**What the exercise asks:** Images are not wanted; transcribe the rest of the listing exactly.
*** Record excerpts Section Begins ***
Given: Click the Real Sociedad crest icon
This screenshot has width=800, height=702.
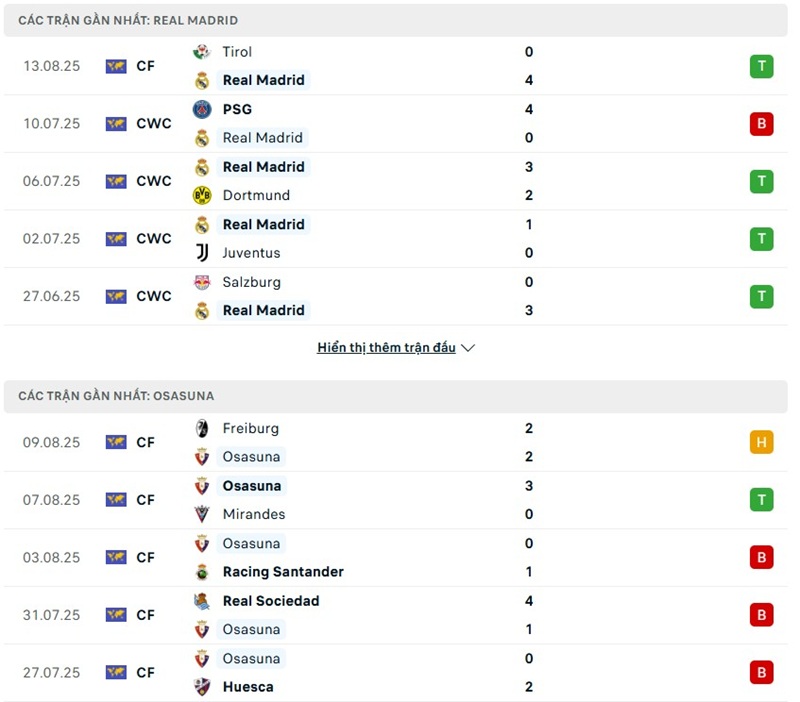Looking at the screenshot, I should (202, 601).
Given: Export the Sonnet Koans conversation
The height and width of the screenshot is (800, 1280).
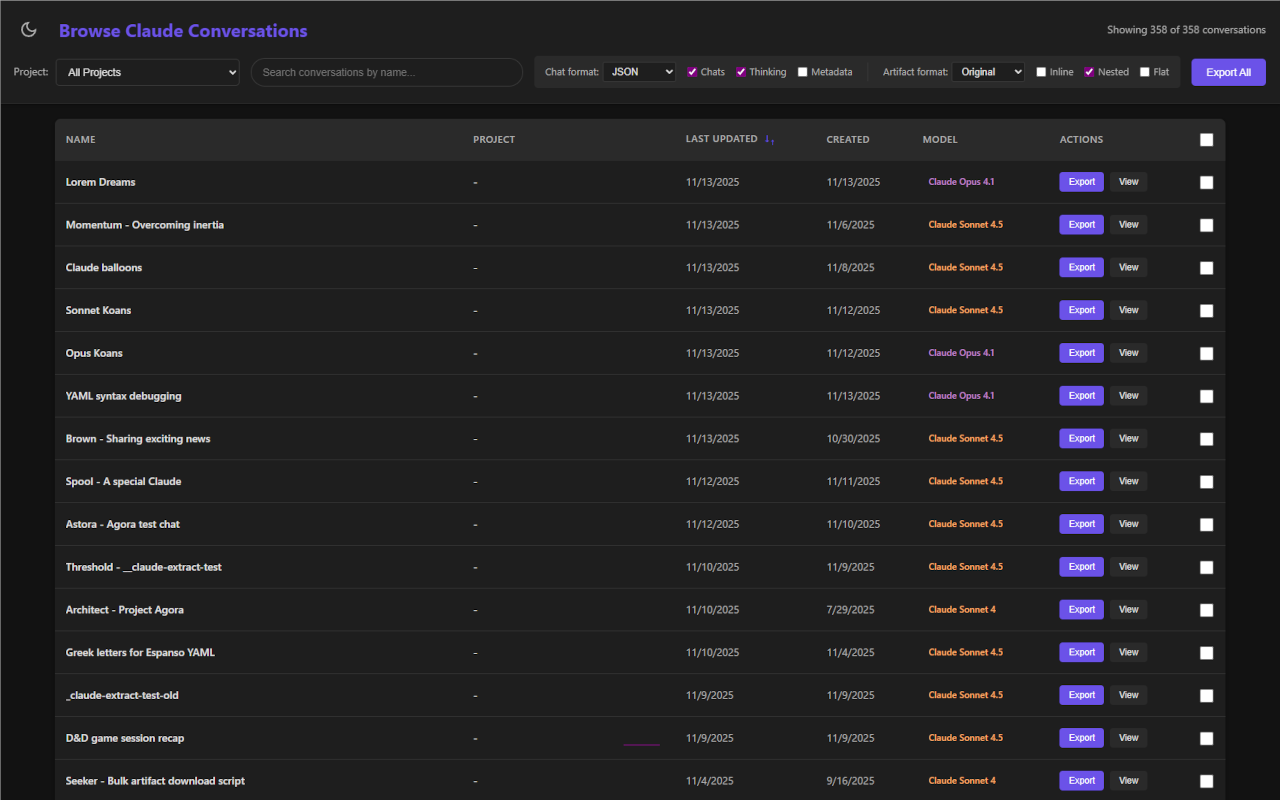Looking at the screenshot, I should (x=1081, y=310).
*** Record excerpts Section Ends ***
**Answer to the exercise:**
Given: Click the Real Sociedad crest icon
This screenshot has width=800, height=702.
Looking at the screenshot, I should (202, 601).
Given: Export the Sonnet Koans conversation
The height and width of the screenshot is (800, 1280).
Looking at the screenshot, I should (x=1081, y=310).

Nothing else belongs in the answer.